**RECORDS PROVIDED:**
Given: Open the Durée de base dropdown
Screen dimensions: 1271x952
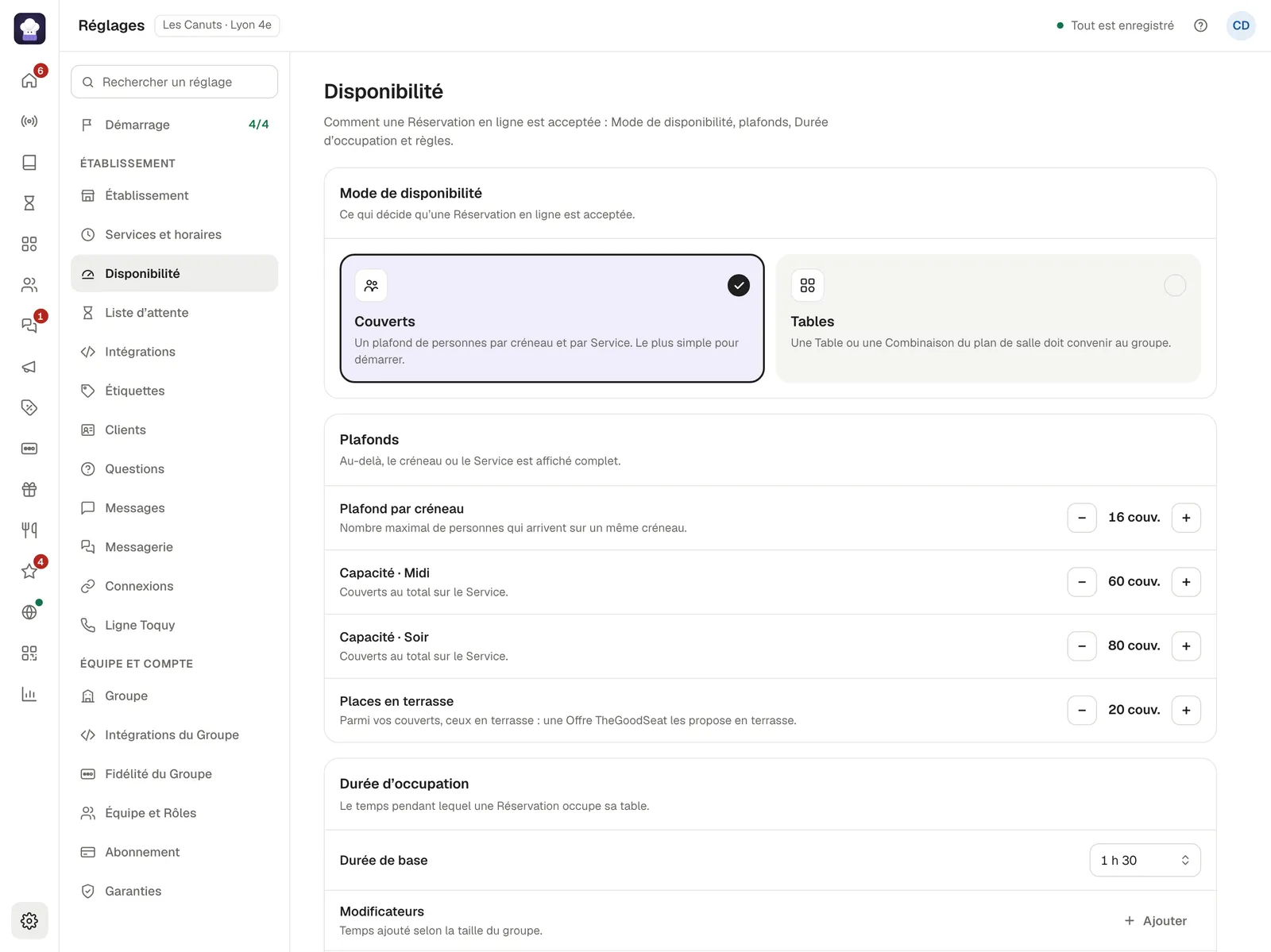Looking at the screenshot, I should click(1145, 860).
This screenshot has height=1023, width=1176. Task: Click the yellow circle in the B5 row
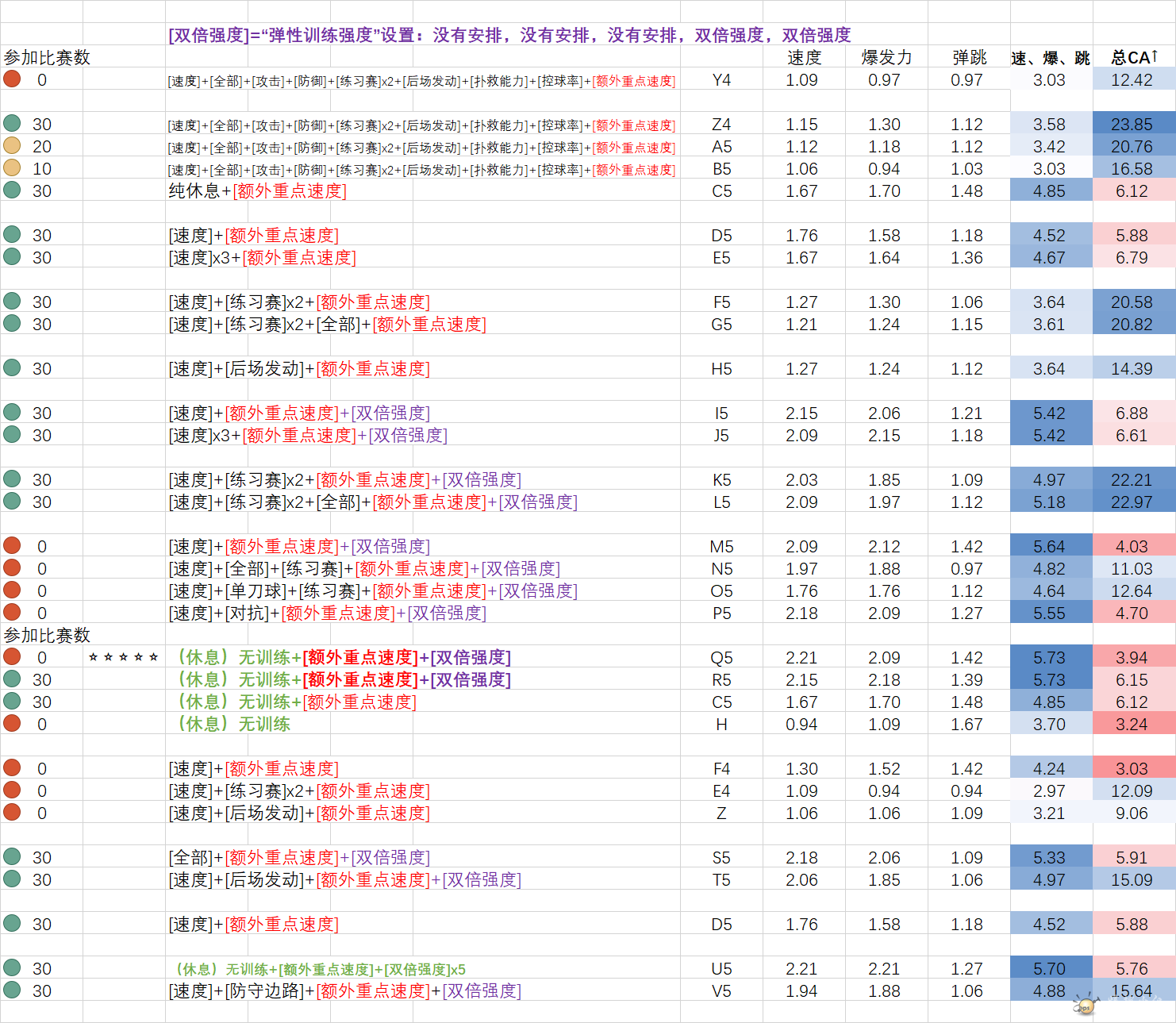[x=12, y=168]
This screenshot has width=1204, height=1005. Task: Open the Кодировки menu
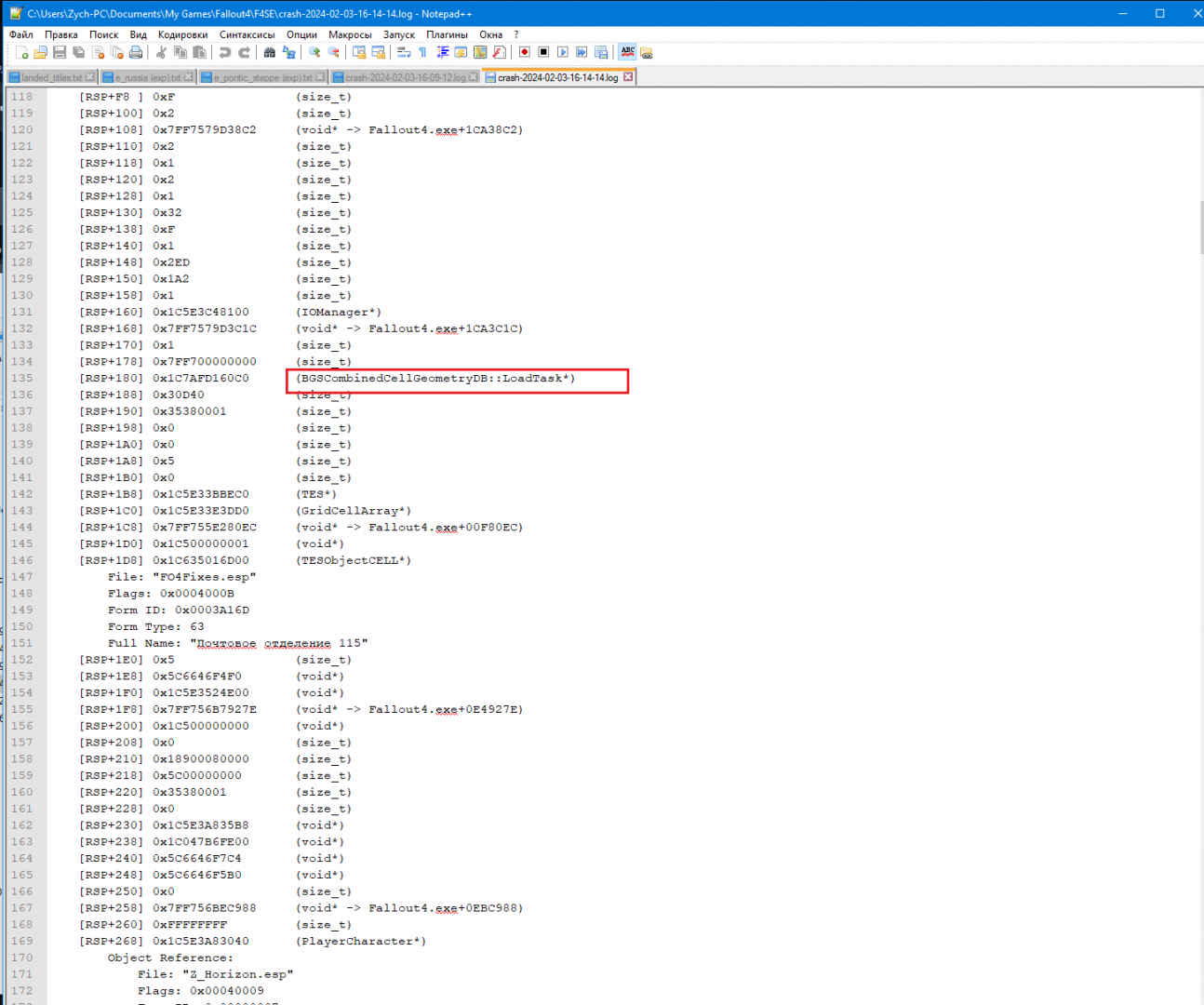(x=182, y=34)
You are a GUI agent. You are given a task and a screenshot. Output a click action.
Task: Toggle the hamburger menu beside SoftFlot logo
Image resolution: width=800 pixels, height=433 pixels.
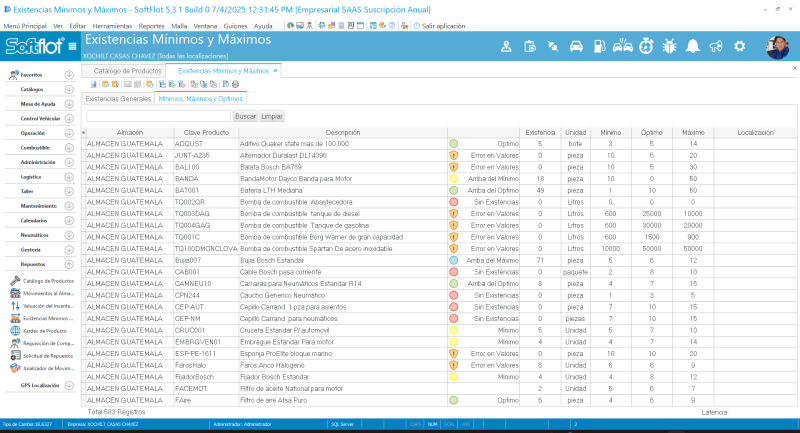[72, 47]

**EXERCISE DETAILS:** Exclude every picture and copy the remaining data exactly.

**RESULT BELOW:**
Given: Open the Durée de base dropdown
Screen dimensions: 1271x952
Looking at the screenshot, I should click(1145, 860).
This screenshot has height=1023, width=1176. Task: Click the yellow circle in the B5 row
[x=12, y=168]
This screenshot has width=1204, height=1005. Task: Open the Кодировки menu
(x=182, y=34)
You are a GUI agent. You are given a task and a screenshot. Output a click action.
Task: Toggle the hamburger menu beside SoftFlot logo
Image resolution: width=800 pixels, height=433 pixels.
[72, 47]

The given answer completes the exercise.